Lorsque le factum arriva dans mes mains, j’éprouvai un étonnement que j’eus quelque peine à dissimuler. On lisait en tête ces paroles en grosses lettres : Le jour du Seigneur approche ! C’était une ardente adjuration adressée à tous les chrétiens pour les conjurer de quitter les voies du péché et les sentiers de la perdition, afin de se tenir prêts à paraître devant le trône du souverain Juge. L’auteur énumérait, d’après les saintes Écritures, les signes avant-coureurs de la fin des temps, et les indiquait à la génération aveugle qui semblait ou ne point les voir ou les dédaigner. On aurait dit une sorte de commentaire de l’Apocalypse, composé sur le texte de saint Jean par un disciple du prophète Jérémie. Tout cela fut lu avec calme, et transmis successivement à vingt personnes, qui n’échangèrent à cette occasion ni une plaisanterie ni un sourire, tant l’acte du petit homme noir les avait peu surprises.

Je voulus sonder la disposition de mon voisin, un gros épicier jovial, et je lui adressai dans ce but quelques paroles un peu parisiennes ; mais cela ne prit point, et sans vouloir aborder la question, il se borna à me répondre avec un grand calme : Upon these matters, sir, everyone is free. Épiciers, souscripteurs à la statue de Voltaire, auriez-vous en pareille occasion revendiqué la liberté des opinions comme le fit votre confrère de Londres, et quel traitement n’auriez-vous pas infligé au mystique colporteur s’il avait eu le malheur de faire en votre compagnie le trajet du Palais-Royal à Bercy !
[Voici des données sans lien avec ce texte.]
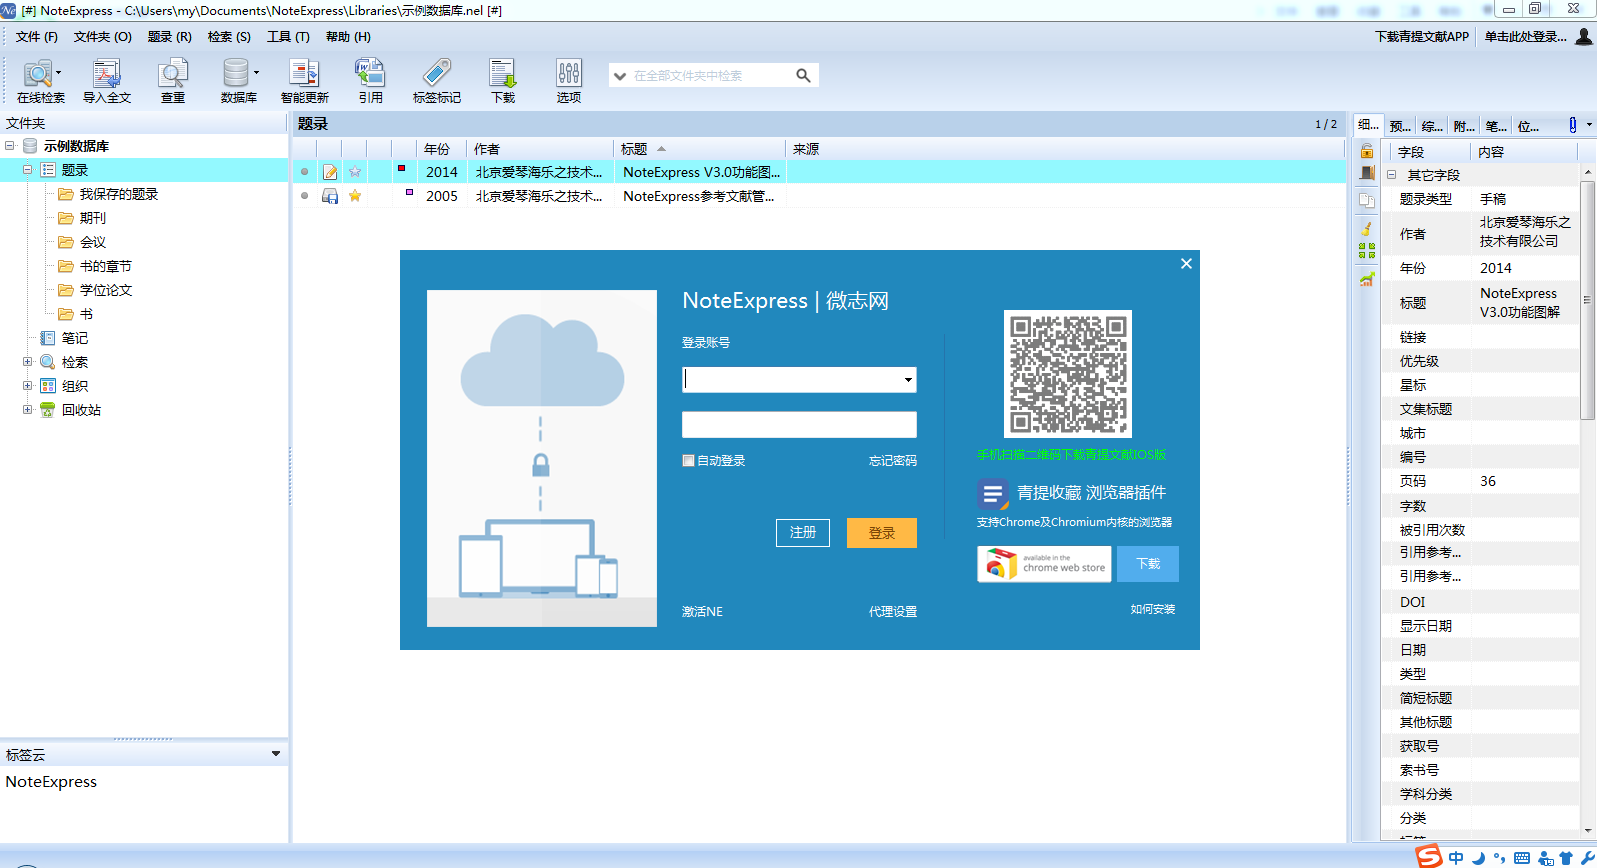Click the orange 登录 login button
The width and height of the screenshot is (1597, 868).
point(881,533)
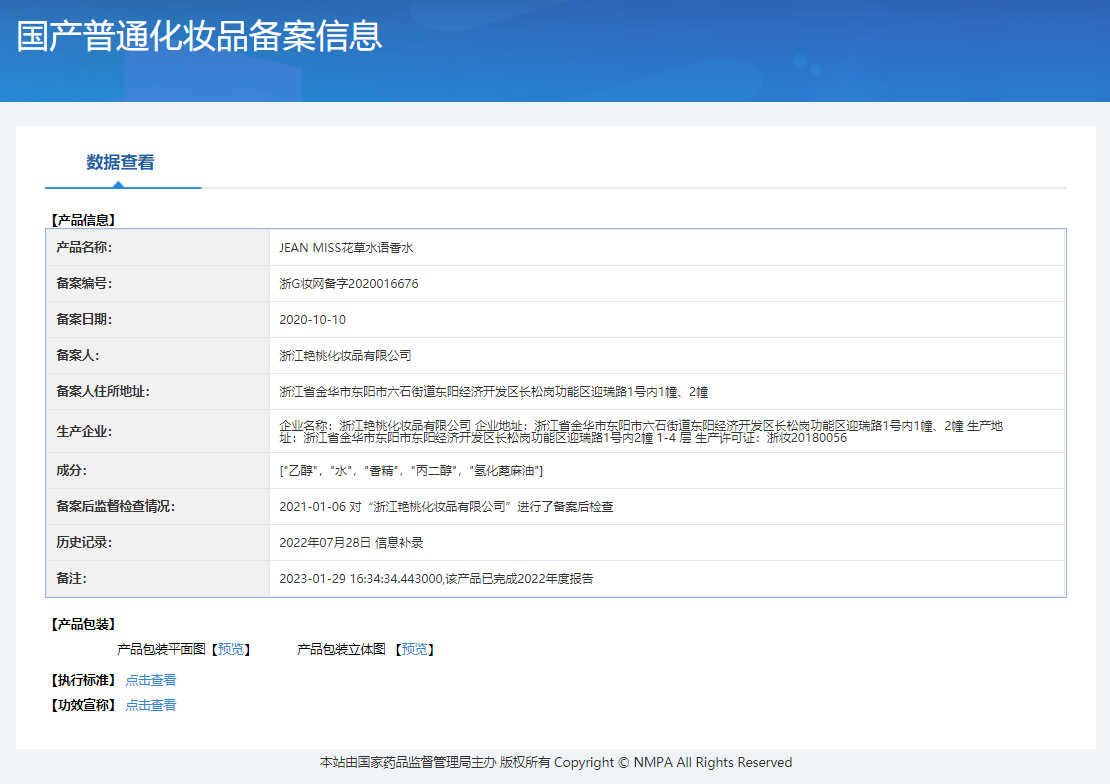This screenshot has height=784, width=1110.
Task: Click 点击查看 next to 执行标准
Action: [151, 680]
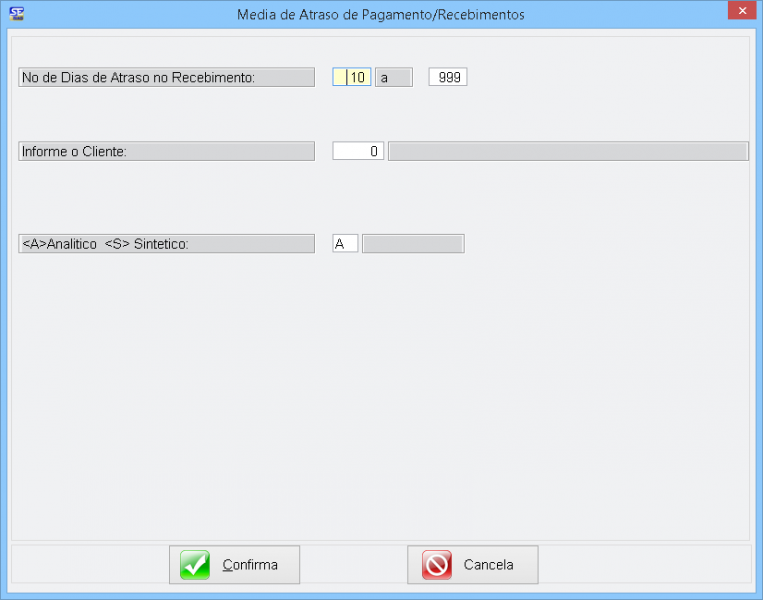Viewport: 763px width, 600px height.
Task: Click the client code field showing 0
Action: point(358,151)
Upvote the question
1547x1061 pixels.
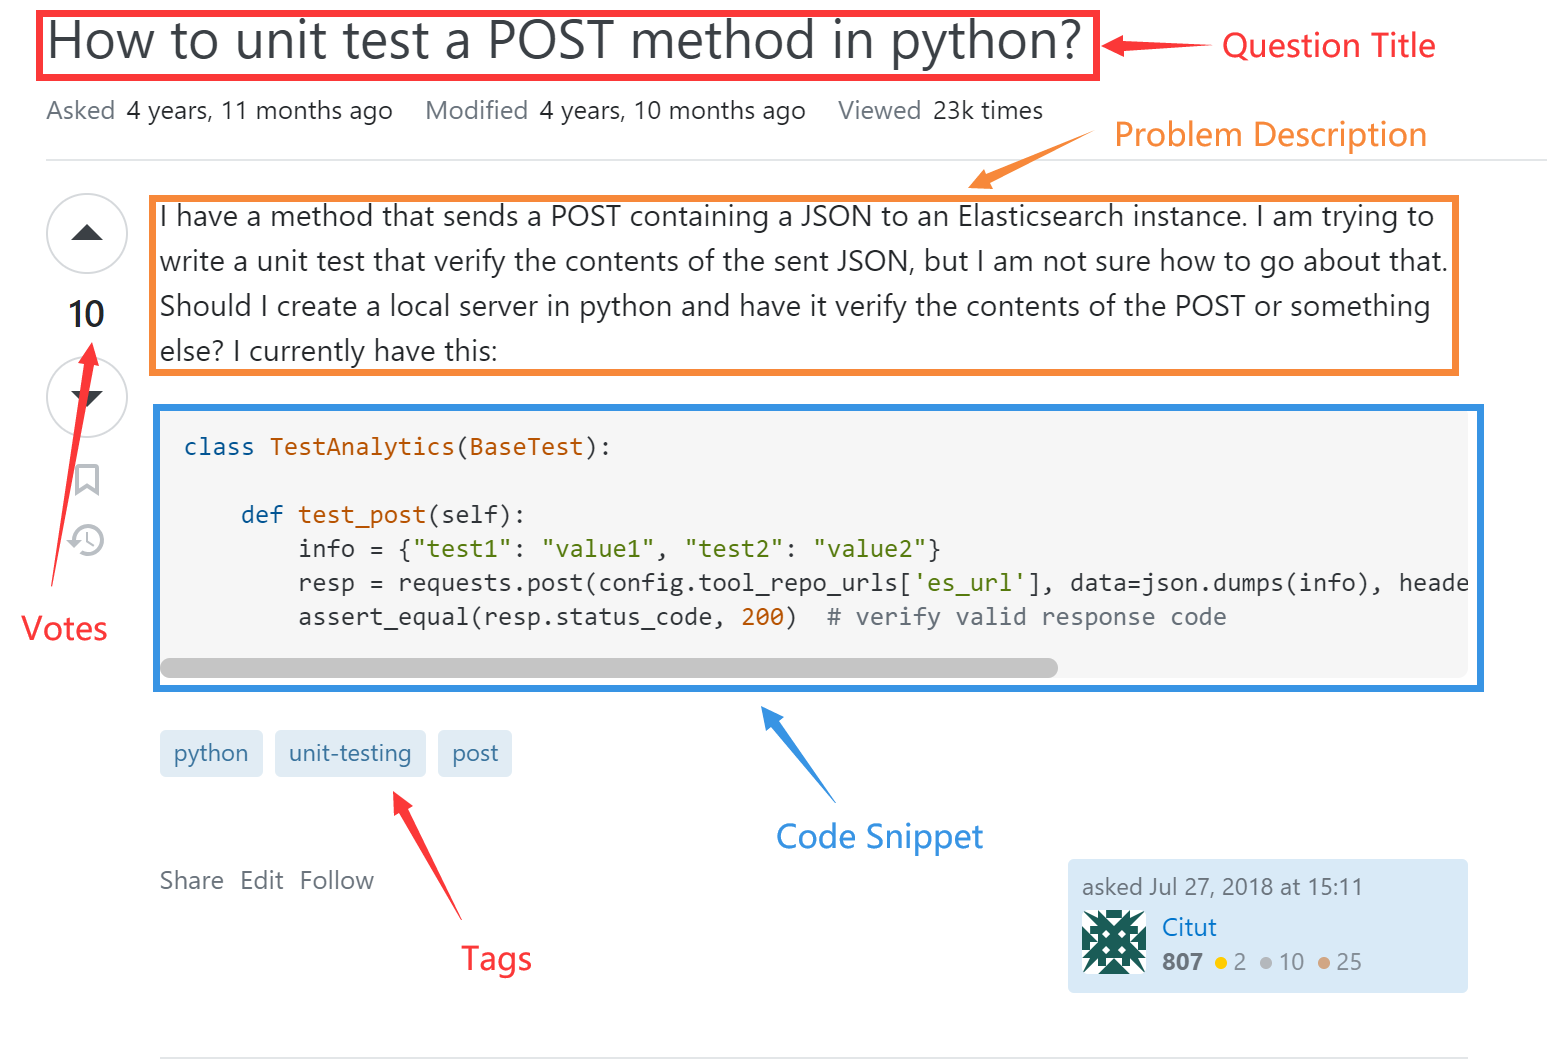pyautogui.click(x=87, y=234)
Le soir, j’assistai à l’ambassade de Russie à un bal donné par la comtesse, depuis princesse de Lieven, reine de la fashion. Cette fête fut fort belle ; mais on aurait pu s’y croire à Paris, à Pétersbourg ou à Vienne tout aussi bien qu’à Londres. Aussi ne laissa-t-elle aucune trace dans ma mémoire, tandis qu’après plus de quarante ans, je me souviens de ma course en omnibus jusque dans ses moindres détails. L’une m’avait montré l’Europe moderne, l’autre m’avait révélé la vieille Angleterre.

Le moment était venu de rentrer à Paris, J’y arrivai pour recevoir le dernier soupir du grand-oncle nonagénaire qui, durant dix ans, m’avait admis sous son toit. Il voulut bien me laisser un souvenir et mourut dans les bras de la religion, prenant la mort plus au sérieux qu’il n’avait pris la vie, et je ne découvris qu’à l’heure où je le perdis toute la profondeur de l’attachement qu’à défaut de toute sympathie d’esprit, l’habitude fortifiée par la reconnaissance, avait suscité dans mon cœur. Attaché à la direction politique du ministère, je trouvai là pendant deux ans un travail solide, en plein accord avec mes goûts.



  1. Plusieurs de ces détails, strictement exacts en 1827, ne le sont plus aujourd’hui, comme j’ai pu m’en assurer durant une courte relâche faite à Lisbonne vingt-cinq ans plus tard.